Anthony, you must be a union worker that benefits from these PLA schemes. Every union and nonunion contractor will tell you that most union work rules are inefficient and increase costs needlessly. The scenario you have laid out doesn’t squeeze out all of the inefficiencies. Multi-skilling and sound management practices does a better job getting the customer the best project at the best price.

Sprink, as a member of ABC, ABC is not a union for contractors. It is an association. Do you belong to AAA or does your grandma belong to AARP? It is the same thing. Here is a major difference to consider: ABC does not force contractors to pay a penalty to drop memberships or strip them of their retirement benefits if they join another association. Unions prevent union workers from working for nonunion employers (they will take away your pensions and fine you or kick you out of the union if you put your union card in your boot and moonlight to put food on the table – if you are enrolled in a union apprenticeship program, good luck getting out of it….).

There is more than one way to train a construction worker besides union apprenticeship programs. Employer and ABC training programs are effective too and they don’t limit apprentices to the good old boy network. It is all about MERIT.

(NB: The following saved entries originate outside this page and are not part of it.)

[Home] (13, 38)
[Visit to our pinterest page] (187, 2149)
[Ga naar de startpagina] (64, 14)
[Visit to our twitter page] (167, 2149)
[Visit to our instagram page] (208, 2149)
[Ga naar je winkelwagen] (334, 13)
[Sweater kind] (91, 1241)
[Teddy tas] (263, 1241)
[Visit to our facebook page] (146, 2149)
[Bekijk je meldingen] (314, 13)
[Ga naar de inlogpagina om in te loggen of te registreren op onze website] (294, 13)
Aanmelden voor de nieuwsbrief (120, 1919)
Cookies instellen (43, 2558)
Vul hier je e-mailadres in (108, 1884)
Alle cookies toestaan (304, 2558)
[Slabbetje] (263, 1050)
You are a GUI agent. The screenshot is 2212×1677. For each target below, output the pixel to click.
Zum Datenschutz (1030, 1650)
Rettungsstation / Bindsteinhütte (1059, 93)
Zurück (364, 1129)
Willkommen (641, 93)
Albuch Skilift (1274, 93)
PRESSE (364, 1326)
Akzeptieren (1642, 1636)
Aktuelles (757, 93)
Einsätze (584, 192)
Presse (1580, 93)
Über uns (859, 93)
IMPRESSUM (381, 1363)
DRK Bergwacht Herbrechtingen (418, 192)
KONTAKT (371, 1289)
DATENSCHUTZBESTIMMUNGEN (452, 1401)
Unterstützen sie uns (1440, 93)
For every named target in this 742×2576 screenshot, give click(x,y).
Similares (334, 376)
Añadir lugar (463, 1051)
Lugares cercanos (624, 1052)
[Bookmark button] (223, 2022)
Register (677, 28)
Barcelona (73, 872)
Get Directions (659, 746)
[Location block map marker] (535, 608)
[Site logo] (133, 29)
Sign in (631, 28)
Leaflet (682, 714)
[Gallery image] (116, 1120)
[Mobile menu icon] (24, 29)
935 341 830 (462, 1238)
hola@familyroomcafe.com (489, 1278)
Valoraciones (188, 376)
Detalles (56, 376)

Unions should be commended for their investment in their training programs, but that doesn’t give unions a license to use PLAs to cut out all of your competition. Besides, I’m aware of a number of union members that have not gone through union apprenticeship programs. And what about the nonunion workers that once belonged to a union and went through union apprenticeship programs but left because of the BS they had to deal with just to get a job. They are technically nonunion and have the same skill set as union members, so how are they magically more qualified to build projects and why should they be discriminated against via PLAs and other union efforts to limit competition?